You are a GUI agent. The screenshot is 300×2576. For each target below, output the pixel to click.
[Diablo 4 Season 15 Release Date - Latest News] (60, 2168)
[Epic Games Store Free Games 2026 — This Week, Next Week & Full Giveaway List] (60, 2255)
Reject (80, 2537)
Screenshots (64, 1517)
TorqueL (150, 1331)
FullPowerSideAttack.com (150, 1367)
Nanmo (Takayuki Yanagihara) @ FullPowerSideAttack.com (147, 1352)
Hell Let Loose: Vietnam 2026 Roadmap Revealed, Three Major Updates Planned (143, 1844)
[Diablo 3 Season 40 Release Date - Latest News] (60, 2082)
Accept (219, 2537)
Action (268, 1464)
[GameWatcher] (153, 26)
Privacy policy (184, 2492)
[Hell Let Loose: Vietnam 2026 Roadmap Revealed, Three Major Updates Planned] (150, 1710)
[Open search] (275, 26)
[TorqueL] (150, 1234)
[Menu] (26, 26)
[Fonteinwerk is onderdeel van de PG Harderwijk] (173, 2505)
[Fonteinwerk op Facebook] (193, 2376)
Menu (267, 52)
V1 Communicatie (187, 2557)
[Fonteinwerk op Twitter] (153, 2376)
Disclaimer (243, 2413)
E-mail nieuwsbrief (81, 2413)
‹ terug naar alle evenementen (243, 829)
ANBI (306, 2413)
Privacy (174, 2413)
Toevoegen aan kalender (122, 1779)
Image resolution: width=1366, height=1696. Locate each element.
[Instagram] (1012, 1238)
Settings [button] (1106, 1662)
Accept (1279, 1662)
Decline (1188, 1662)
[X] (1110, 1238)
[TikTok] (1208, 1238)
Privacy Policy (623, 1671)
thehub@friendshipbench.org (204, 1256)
══════════════════════════════
:: Your instructions ::
The records above must be repeated exactly, every one of them.

:: Final answer ::
You are a GUI agent. The screenshot is 300×2576. For each target below, output the pixel to click.
[Diablo 4 Season 15 Release Date - Latest News] (60, 2168)
[Epic Games Store Free Games 2026 — This Week, Next Week & Full Giveaway List] (60, 2255)
Reject (80, 2537)
Screenshots (64, 1517)
TorqueL (150, 1331)
FullPowerSideAttack.com (150, 1367)
Nanmo (Takayuki Yanagihara) @ FullPowerSideAttack.com (147, 1352)
Hell Let Loose: Vietnam 2026 Roadmap Revealed, Three Major Updates Planned (143, 1844)
[Diablo 3 Season 40 Release Date - Latest News] (60, 2082)
Accept (219, 2537)
Action (268, 1464)
[GameWatcher] (153, 26)
Privacy policy (184, 2492)
[Hell Let Loose: Vietnam 2026 Roadmap Revealed, Three Major Updates Planned] (150, 1710)
[Open search] (275, 26)
[TorqueL] (150, 1234)
[Menu] (26, 26)
[Fonteinwerk is onderdeel van de PG Harderwijk] (173, 2505)
[Fonteinwerk op Facebook] (193, 2376)
Menu (267, 52)
V1 Communicatie (187, 2557)
[Fonteinwerk op Twitter] (153, 2376)
Disclaimer (243, 2413)
E-mail nieuwsbrief (81, 2413)
‹ terug naar alle evenementen (243, 829)
ANBI (306, 2413)
Privacy (174, 2413)
Toevoegen aan kalender (122, 1779)
Image resolution: width=1366, height=1696. Locate each element.
[Instagram] (1012, 1238)
Settings [button] (1106, 1662)
Accept (1279, 1662)
Decline (1188, 1662)
[X] (1110, 1238)
[TikTok] (1208, 1238)
Privacy Policy (623, 1671)
thehub@friendshipbench.org (204, 1256)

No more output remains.